Unter besten Bedingungen habe ich mir zuerst den Helikopter geschnappt und versucht ihn in die Lüfte und dann um den Pudding zu fliegen. Besonders beeindruckend ist dabei die Anzeige für den Airflow. Die grünen Linien zeigen haargenau, wie die Luft um den Helikopter herum zirkuliert und kann dabei locker mit professioneller Software mithalten. Das Team hat mir empfohlen, den Helikopter mit Gamepad oder einem Joystick zu steuern und die beiden neuen Flughilfen zu nutzen. Das war auch nötig, denn ganz so leicht und intuitiv ist die Steuerung nicht, wenn man die Flugzeuge gewohnt ist. Trainingsmissionen gibt es für den Helikopter aber nicht. "Learning by doing" ist hier die Prämisse, hinter der auch Asobo steht. Ein paar nützliche Tipps werden immerhin am rechten oberen Bildschirmrand eingeblendet. Hat man die Steuerung aber erstmal raus, bringen die Helikopter eine völlig neue Perspektive in den Flugsimulator und ermöglichen es euch viel dichter an Objekten und tiefer am Boden unterwegs zu sein.

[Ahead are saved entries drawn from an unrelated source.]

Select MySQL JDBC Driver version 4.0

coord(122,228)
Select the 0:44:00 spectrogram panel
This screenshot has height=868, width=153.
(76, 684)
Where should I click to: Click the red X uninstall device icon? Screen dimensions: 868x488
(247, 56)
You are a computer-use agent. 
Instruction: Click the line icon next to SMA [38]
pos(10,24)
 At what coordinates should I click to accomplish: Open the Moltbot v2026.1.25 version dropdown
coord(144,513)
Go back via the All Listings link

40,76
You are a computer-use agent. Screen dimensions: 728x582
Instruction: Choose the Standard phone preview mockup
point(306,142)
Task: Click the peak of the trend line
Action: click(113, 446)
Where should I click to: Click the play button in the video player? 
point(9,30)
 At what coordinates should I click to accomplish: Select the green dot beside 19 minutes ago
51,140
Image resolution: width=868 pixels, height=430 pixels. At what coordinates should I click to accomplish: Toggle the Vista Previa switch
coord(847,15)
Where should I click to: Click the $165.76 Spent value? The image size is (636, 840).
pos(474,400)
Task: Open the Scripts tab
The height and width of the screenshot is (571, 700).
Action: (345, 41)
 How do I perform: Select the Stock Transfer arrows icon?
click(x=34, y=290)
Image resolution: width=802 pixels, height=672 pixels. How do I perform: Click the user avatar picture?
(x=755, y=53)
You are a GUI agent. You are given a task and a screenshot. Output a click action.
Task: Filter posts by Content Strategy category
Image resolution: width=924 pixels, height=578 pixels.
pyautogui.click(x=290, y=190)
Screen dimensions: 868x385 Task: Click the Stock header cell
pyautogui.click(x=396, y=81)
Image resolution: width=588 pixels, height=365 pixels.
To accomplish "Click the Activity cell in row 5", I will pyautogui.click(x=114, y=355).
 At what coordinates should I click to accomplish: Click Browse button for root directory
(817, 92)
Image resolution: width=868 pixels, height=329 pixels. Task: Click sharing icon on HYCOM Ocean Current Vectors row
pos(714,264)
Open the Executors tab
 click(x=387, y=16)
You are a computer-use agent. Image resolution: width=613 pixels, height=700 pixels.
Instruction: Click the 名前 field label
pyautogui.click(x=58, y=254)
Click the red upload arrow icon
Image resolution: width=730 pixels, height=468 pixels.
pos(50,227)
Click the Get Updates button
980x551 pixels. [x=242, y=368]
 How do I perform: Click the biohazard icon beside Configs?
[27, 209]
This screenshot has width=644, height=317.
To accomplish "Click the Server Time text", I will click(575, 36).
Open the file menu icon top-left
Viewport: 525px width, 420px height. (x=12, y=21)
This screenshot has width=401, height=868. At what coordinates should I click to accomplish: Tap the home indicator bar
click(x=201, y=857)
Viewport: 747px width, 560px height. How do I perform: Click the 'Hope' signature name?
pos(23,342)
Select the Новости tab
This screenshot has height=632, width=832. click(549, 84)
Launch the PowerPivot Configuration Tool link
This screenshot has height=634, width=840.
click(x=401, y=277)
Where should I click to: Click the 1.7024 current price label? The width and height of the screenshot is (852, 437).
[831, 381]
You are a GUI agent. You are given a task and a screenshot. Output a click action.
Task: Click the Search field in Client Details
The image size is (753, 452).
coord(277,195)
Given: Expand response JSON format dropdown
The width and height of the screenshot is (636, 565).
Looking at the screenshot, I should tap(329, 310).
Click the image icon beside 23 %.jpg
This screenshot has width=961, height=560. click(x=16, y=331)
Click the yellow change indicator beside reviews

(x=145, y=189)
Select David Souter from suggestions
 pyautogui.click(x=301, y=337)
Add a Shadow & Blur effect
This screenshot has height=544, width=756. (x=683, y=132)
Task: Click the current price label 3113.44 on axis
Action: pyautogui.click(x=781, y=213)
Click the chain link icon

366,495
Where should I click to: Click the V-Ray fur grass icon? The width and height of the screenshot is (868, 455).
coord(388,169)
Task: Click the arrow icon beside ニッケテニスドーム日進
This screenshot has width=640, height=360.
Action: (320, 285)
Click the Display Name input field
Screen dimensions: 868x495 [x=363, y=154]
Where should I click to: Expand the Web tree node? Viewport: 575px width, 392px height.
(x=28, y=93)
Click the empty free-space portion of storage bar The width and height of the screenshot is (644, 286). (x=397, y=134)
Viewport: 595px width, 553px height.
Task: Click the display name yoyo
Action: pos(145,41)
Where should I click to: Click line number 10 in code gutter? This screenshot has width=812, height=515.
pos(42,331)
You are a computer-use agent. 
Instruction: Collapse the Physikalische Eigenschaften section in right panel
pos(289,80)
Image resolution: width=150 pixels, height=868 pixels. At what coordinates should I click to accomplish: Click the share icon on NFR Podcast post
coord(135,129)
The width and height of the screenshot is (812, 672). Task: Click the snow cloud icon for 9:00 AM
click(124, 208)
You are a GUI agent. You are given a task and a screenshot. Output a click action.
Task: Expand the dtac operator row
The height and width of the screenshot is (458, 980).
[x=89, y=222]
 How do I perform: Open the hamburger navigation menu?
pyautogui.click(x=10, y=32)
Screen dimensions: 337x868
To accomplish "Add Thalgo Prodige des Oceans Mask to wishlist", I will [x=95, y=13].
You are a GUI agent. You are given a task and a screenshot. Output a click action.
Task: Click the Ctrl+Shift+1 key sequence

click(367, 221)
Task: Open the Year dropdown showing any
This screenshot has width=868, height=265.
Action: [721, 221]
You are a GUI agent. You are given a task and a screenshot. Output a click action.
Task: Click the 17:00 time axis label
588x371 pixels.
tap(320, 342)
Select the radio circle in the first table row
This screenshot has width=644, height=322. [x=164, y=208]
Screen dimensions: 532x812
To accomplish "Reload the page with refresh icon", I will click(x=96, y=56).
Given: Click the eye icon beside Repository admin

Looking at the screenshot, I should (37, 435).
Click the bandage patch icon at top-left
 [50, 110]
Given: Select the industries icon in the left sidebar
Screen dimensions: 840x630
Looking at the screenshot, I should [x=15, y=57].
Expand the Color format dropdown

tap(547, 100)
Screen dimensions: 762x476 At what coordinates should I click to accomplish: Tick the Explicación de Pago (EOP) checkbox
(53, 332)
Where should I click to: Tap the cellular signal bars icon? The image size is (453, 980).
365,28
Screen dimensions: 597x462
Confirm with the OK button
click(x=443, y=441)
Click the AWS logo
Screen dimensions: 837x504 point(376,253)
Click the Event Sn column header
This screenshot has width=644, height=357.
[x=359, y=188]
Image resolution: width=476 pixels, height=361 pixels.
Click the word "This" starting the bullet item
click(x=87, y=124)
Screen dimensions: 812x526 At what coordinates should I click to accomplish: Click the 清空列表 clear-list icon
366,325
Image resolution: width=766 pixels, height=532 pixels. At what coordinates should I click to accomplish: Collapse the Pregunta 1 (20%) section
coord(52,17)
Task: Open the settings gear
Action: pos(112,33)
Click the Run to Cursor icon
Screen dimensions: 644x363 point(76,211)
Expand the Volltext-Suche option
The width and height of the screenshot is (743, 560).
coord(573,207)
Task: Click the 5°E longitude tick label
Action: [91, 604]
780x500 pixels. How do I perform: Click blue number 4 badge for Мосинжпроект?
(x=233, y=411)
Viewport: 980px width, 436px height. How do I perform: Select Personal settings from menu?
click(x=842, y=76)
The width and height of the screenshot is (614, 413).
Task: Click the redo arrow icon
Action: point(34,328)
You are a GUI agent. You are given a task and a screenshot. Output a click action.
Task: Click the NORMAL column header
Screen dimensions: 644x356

Viel entspannter sind dagegen die Segelflieger. Völlig ohne Motorantrieb seid ihr den Luftströmen ausgesetzt und gleitet langsam über die weiten Flächen, seht Sonnenuntergänge und genießt einfach die Aussicht. Da ihr nicht selbstständig starten könnt, gibt es mehrere Optionen, euch in die Luft zu befördern, die allesamt innerhalb der sieben Trainingseinheiten abgehandelt werden. Erstmals erhaltet ihr Unterstützung von einem NPC, Jimmy, der für einen reibungslosen Start sorgt. Den Naturgewalten ausgesetzt zu sein und keinen Motor in der Hinterhand zu haben, der euch notfalls noch ein wenig länger und konstanter in der Luft hält, ist schon ein spannendes Gefühl. Ein Tool zeigt euch, wo warme Luftströme aus dem Boden entwichen, die euch aufsteigen lassen. Mal eben die Hände vom Controller nehmen solltet ihr mit den Seglern lieber nicht. Sonst kann es schnell passieren, dass euch die Winde aus dem Gleichgewicht bringen und wie einen schlecht gebauten Papierflieger mit der Schnauze auf dem Boden prallen lassen.
Insgesamt 40 GB ist das Update groß und Jörg Neumann weiß, dass das Spiel noch viel, viel größer wird. "Als der Microsoft Flight Simualtor rausgekommen ist, war er ungefähr 120 GB groß, jetzt sind wir bei 300 GB. Ich habe gerade den Plan für nächstes Jahr gemacht und da sind wir dann bei über 500 GB. Irgendwann kann das vielleicht nicht mehr so einfach weitergehen." Der Speicherplatz wird damit wirklich unbequem groß, aber immerhin bedeutet das jede Menge weiteren Content für alle Flugzeugliebhaber. Und wer weiß, was sich die schlauen Köpfe im Bereich der Speichertechnik bis dorthin so alles einfallen lassen.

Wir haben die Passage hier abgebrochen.